Phase 2 — Short Term (Month 1) · P1 Items
4
Revoke privilege escalation path in analytics role
Audit and revoke the indirect role chain analytics_writer → report_admin → db_superuser. Apply principle of least privilege to all analytics roles.
5
Declare 4 missing FK constraints
Add FOREIGN KEY declarations for all 4 implied relationships. Enables query planner to optimize JOINs and unlocks reliable AI context traversal for RAG systems.
6
Add COMMENT ON COLUMN for 38 ambiguous column names
Columns like
val, flag, type have no semantic context.

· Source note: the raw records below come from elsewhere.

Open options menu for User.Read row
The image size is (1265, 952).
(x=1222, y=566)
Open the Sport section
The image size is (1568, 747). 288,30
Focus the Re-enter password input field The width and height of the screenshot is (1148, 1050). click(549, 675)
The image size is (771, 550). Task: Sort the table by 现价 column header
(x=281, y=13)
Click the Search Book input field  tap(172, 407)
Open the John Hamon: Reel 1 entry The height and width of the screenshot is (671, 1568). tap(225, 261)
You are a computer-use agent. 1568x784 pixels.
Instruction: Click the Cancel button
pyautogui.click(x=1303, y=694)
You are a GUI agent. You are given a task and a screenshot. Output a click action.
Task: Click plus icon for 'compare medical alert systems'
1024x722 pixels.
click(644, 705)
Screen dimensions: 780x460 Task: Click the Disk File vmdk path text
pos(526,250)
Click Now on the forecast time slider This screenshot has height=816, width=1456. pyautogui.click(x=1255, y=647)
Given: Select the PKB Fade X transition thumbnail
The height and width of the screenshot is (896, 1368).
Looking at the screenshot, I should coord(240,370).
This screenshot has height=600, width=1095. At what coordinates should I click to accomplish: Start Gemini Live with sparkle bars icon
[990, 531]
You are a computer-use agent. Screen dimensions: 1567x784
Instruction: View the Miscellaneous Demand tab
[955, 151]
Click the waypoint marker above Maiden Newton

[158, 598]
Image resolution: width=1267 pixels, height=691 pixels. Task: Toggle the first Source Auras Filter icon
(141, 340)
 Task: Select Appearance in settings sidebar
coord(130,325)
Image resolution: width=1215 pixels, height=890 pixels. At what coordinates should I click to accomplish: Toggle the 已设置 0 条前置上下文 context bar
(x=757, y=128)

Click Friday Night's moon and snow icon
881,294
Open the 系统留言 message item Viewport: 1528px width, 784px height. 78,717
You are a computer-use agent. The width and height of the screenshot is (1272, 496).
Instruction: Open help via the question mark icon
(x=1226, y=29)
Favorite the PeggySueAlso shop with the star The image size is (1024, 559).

Adding PostgreSQL column comments provides schema context to LLMs and improves Text-to-SQL accuracy by ~40%.Phase 3 — Medium Term (Quarter) · P2 Items
7
Normalize to 3NF — products, employees, order_reports
Resolve remaining transitive dependencies. Use Fix 4 migration script as a template. Schedule during low-traffic maintenance window.
8
Standardize column naming to snake_case across all schemas
Rename 22 camelCase columns in analytics schema. Update all application-layer queries accordingly.
9
Create product_embeddings companion table for pgvector
Add
product_embeddings(product_id, vector VECTOR(1536), model VARCHAR) to enable semantic product search and RAG-powered recommendation engine.